DATA FOR REVIEW »
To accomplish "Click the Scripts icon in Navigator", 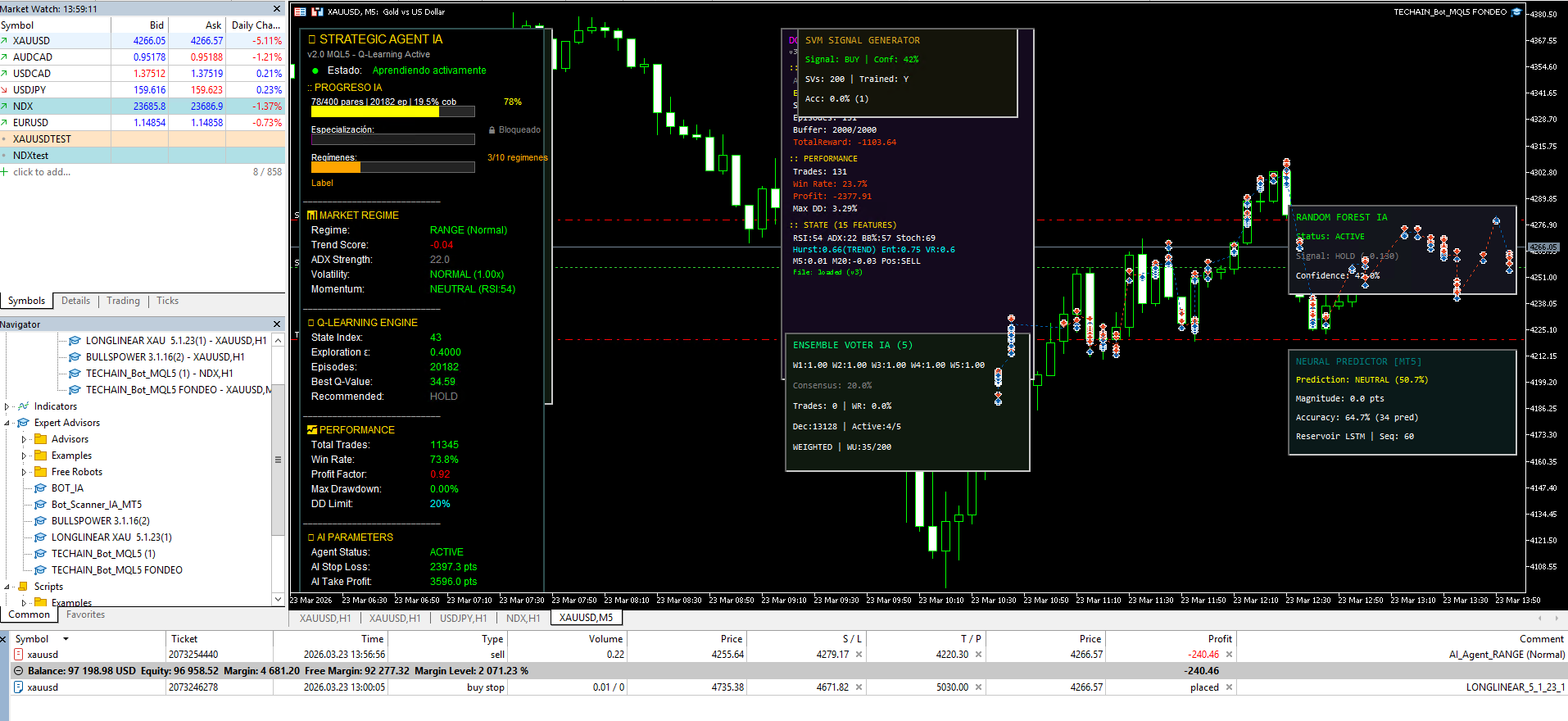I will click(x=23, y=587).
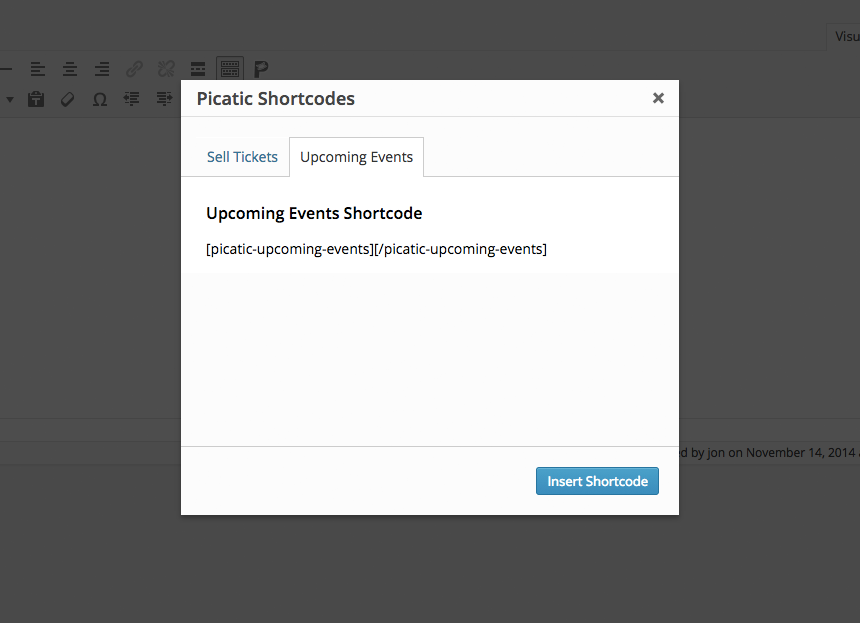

--

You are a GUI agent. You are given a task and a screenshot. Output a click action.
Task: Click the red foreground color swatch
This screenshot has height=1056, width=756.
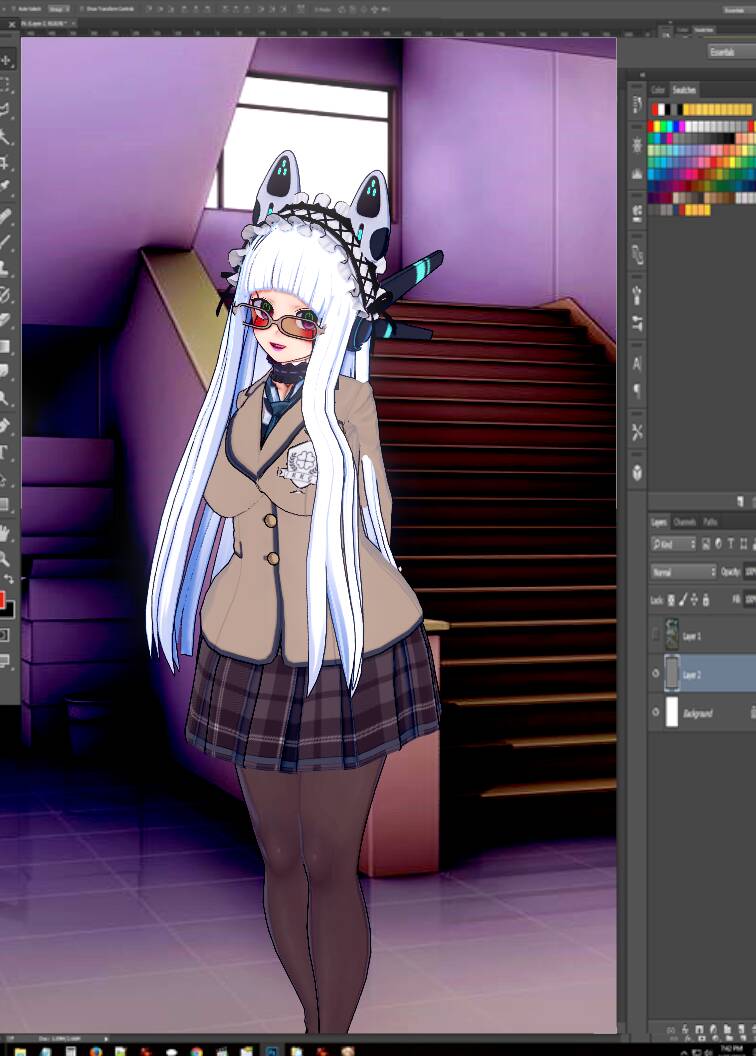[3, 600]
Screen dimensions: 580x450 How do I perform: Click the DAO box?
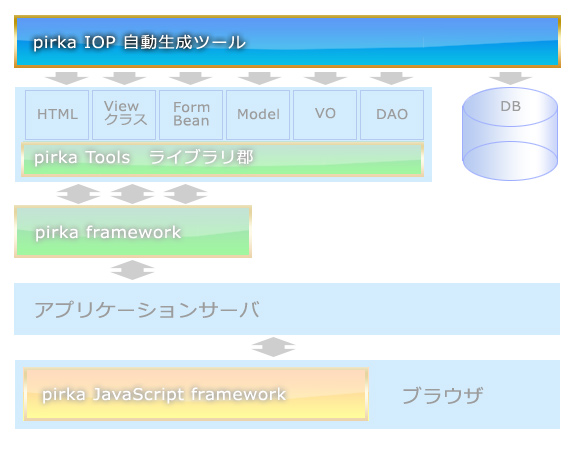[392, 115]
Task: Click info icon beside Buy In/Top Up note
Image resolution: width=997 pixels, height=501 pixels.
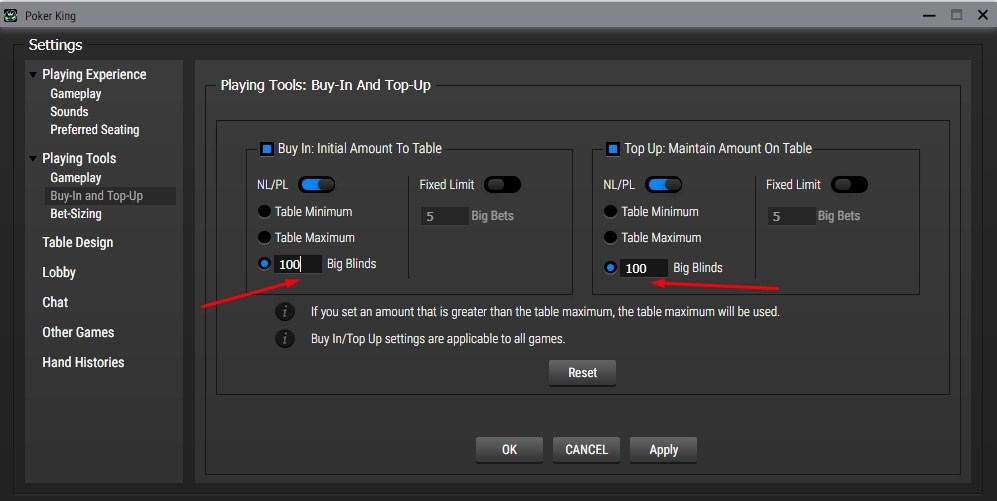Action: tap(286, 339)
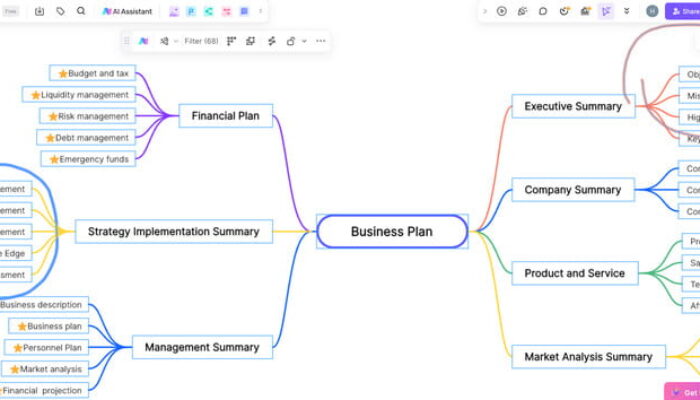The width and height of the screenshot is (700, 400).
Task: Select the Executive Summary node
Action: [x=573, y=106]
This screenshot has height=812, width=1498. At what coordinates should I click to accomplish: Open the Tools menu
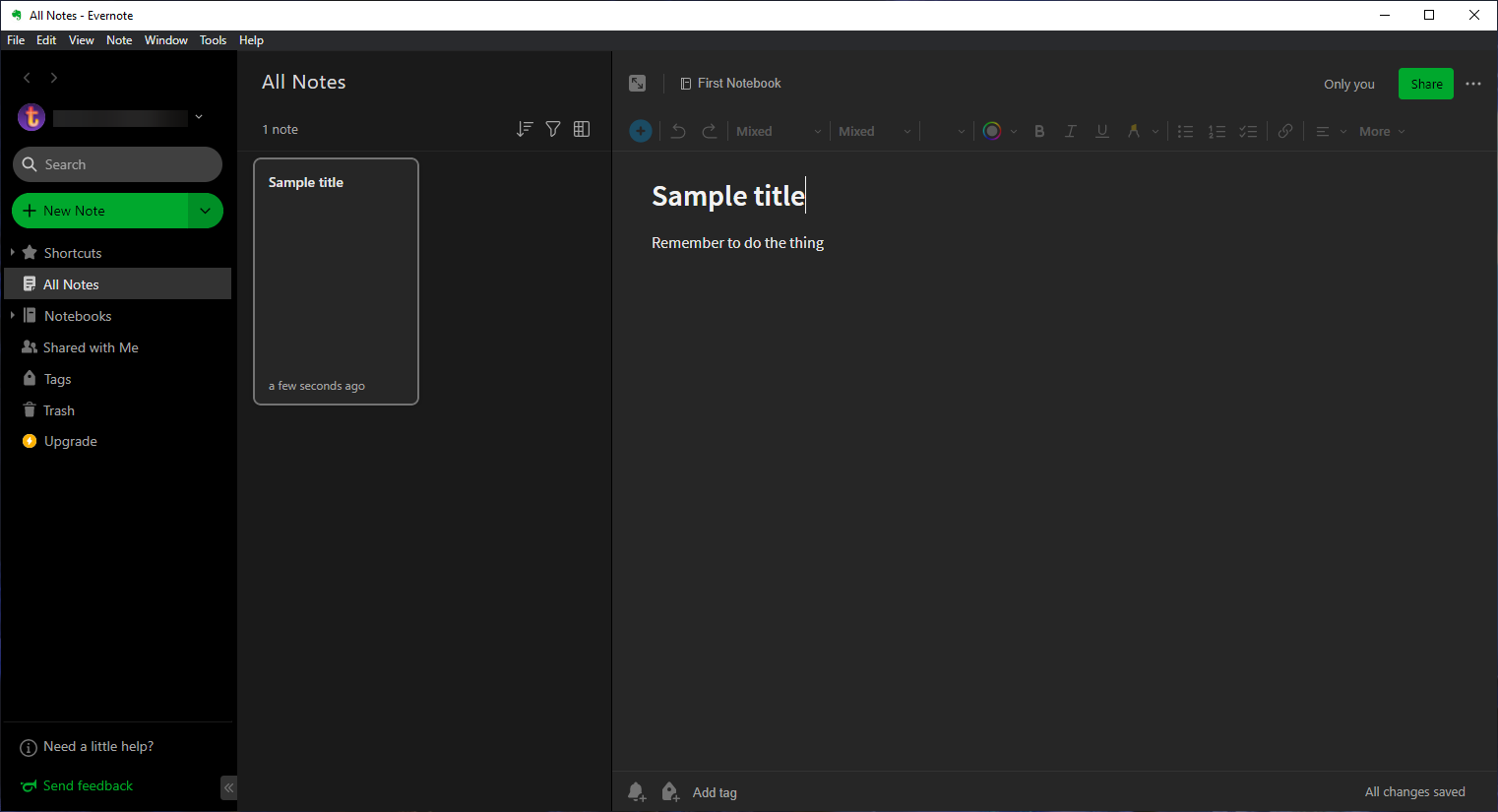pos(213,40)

--

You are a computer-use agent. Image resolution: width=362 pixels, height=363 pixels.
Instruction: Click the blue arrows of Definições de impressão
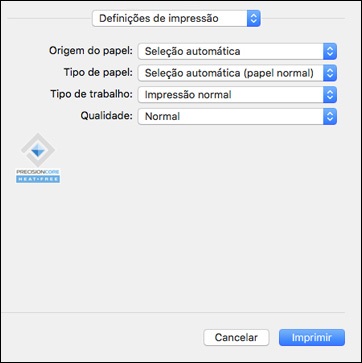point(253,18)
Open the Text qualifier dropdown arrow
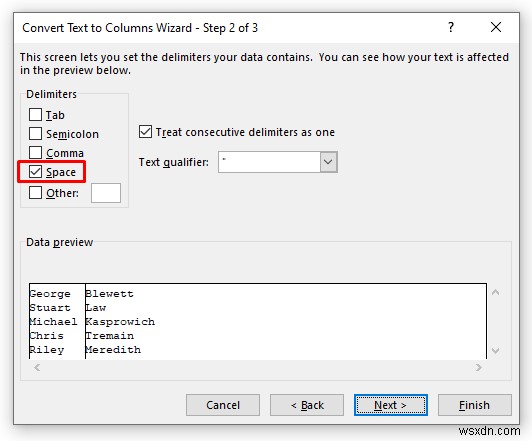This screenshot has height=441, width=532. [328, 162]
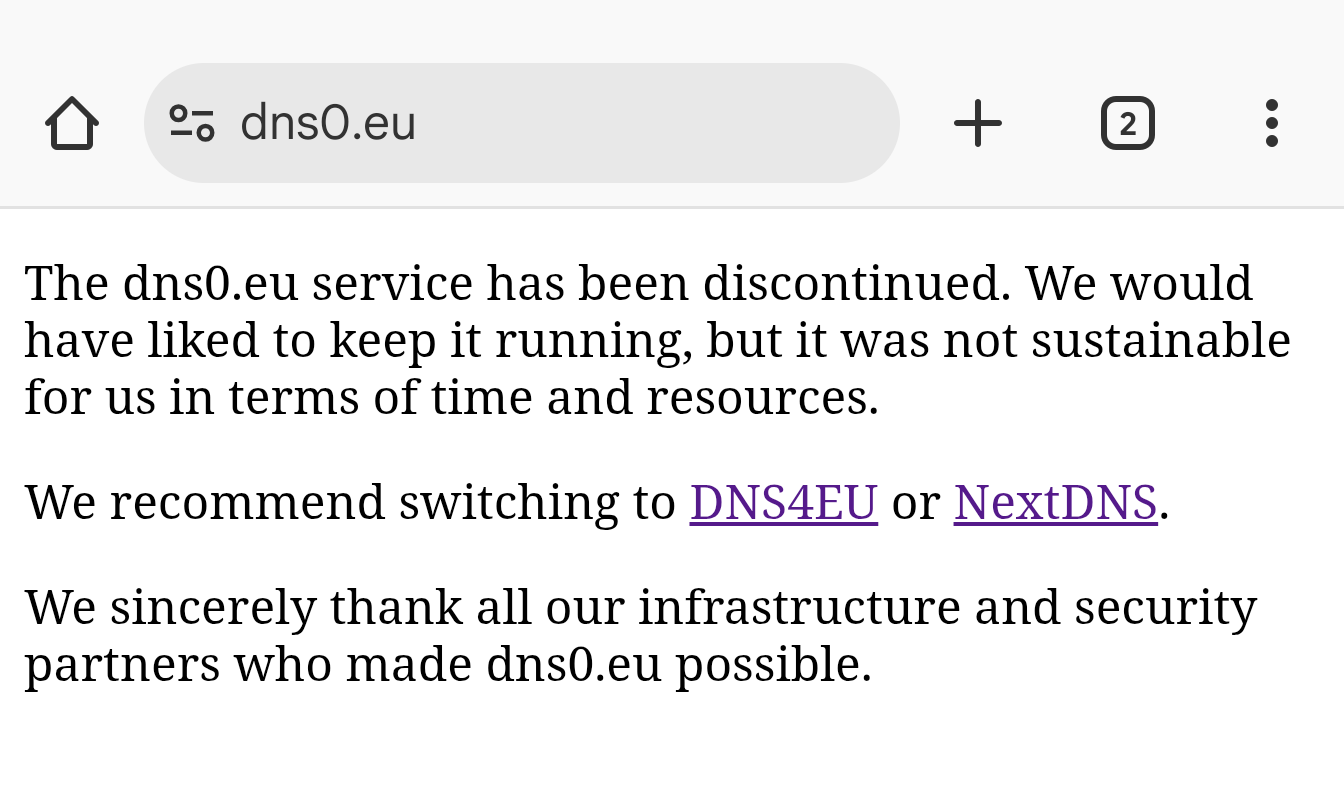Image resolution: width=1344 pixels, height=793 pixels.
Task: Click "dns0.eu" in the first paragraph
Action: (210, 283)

WORK TO BE COMPLETED » From the entries above, list each line with "agent" in it.

OUTPUT OF THE EXERCISE »
You are a GUI agent. You are given a task and a screenshot. Output a click action.
You are a computer-use agent. Image resolution: width=362 pixels, height=363 pixels.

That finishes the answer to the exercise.